TRY IT = Print, please, exactly the lines from the one with "Click the VSCode icon in context menu" through the final line of the data below, with both ends included and the pictures left out.

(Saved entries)
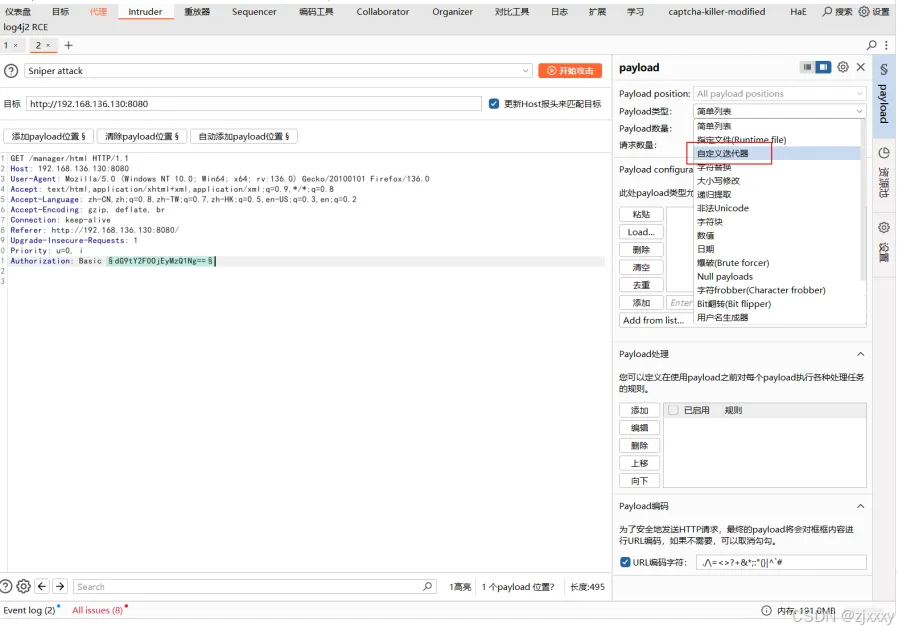Viewport: 898px width, 631px height.
Task: Click the settings gear in the bottom toolbar
Action: click(x=23, y=588)
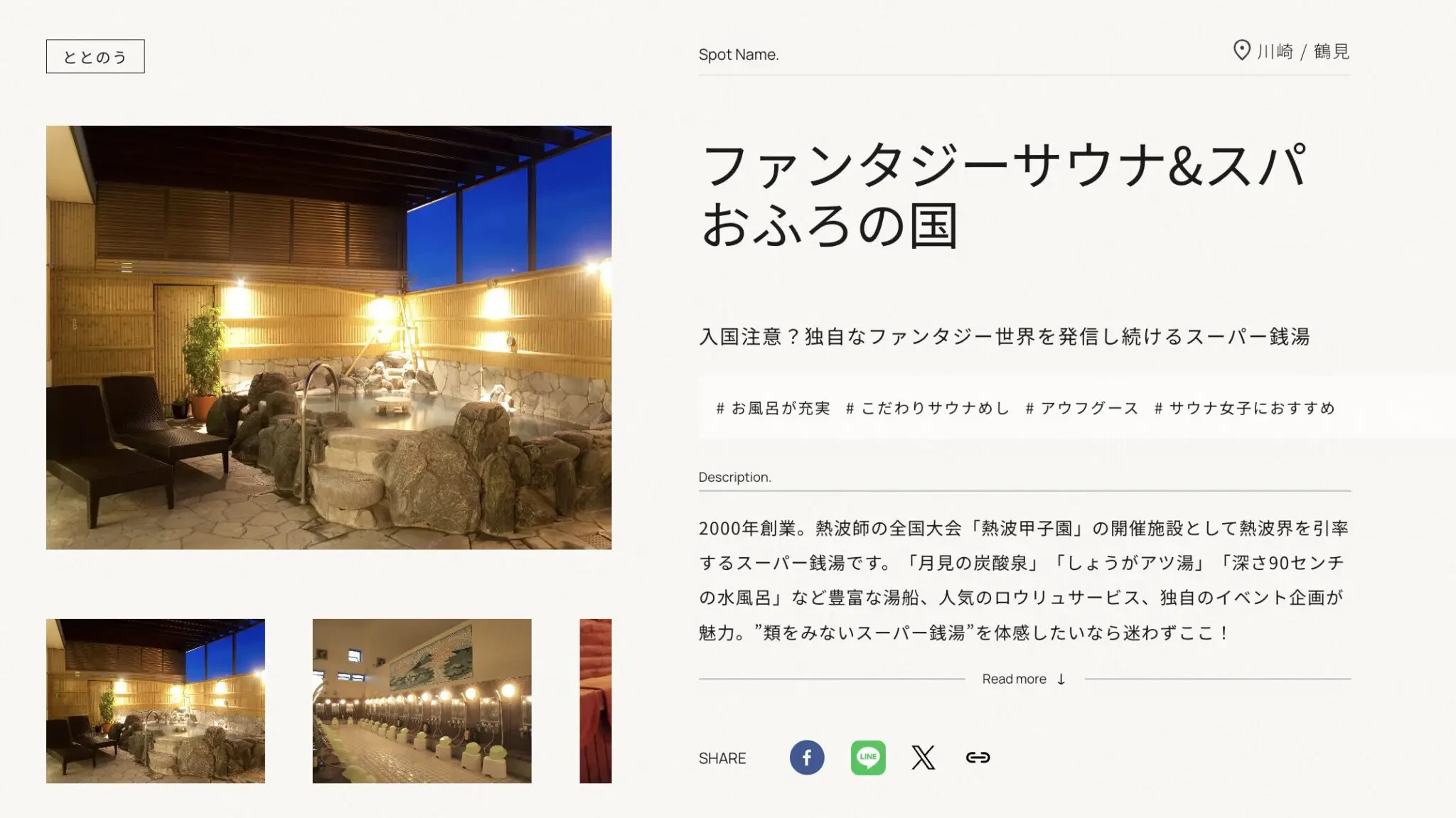Click the location pin icon near 川崎
The width and height of the screenshot is (1456, 818).
(1241, 50)
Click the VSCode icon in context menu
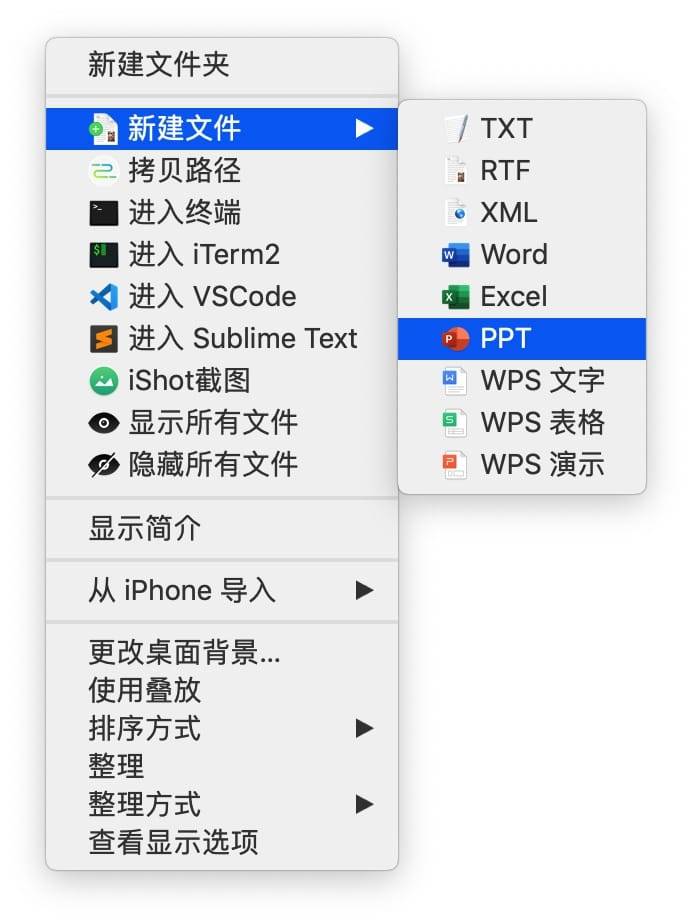This screenshot has width=692, height=924. pos(104,297)
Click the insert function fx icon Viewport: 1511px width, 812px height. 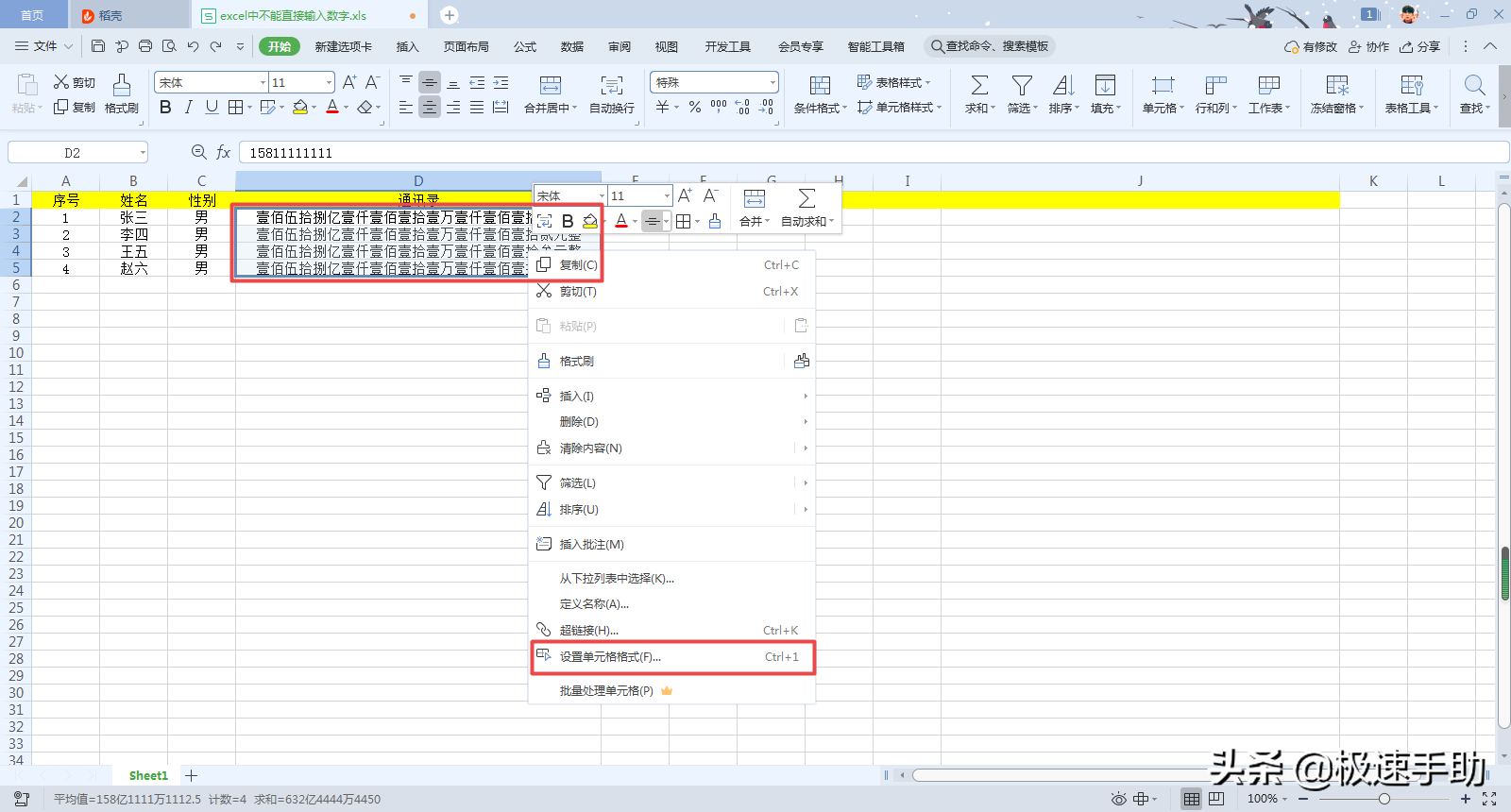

TASK OUTPUT =
Click the VSCode icon in context menu
This screenshot has width=692, height=924. pos(104,297)
Click the insert function fx icon Viewport: 1511px width, 812px height. 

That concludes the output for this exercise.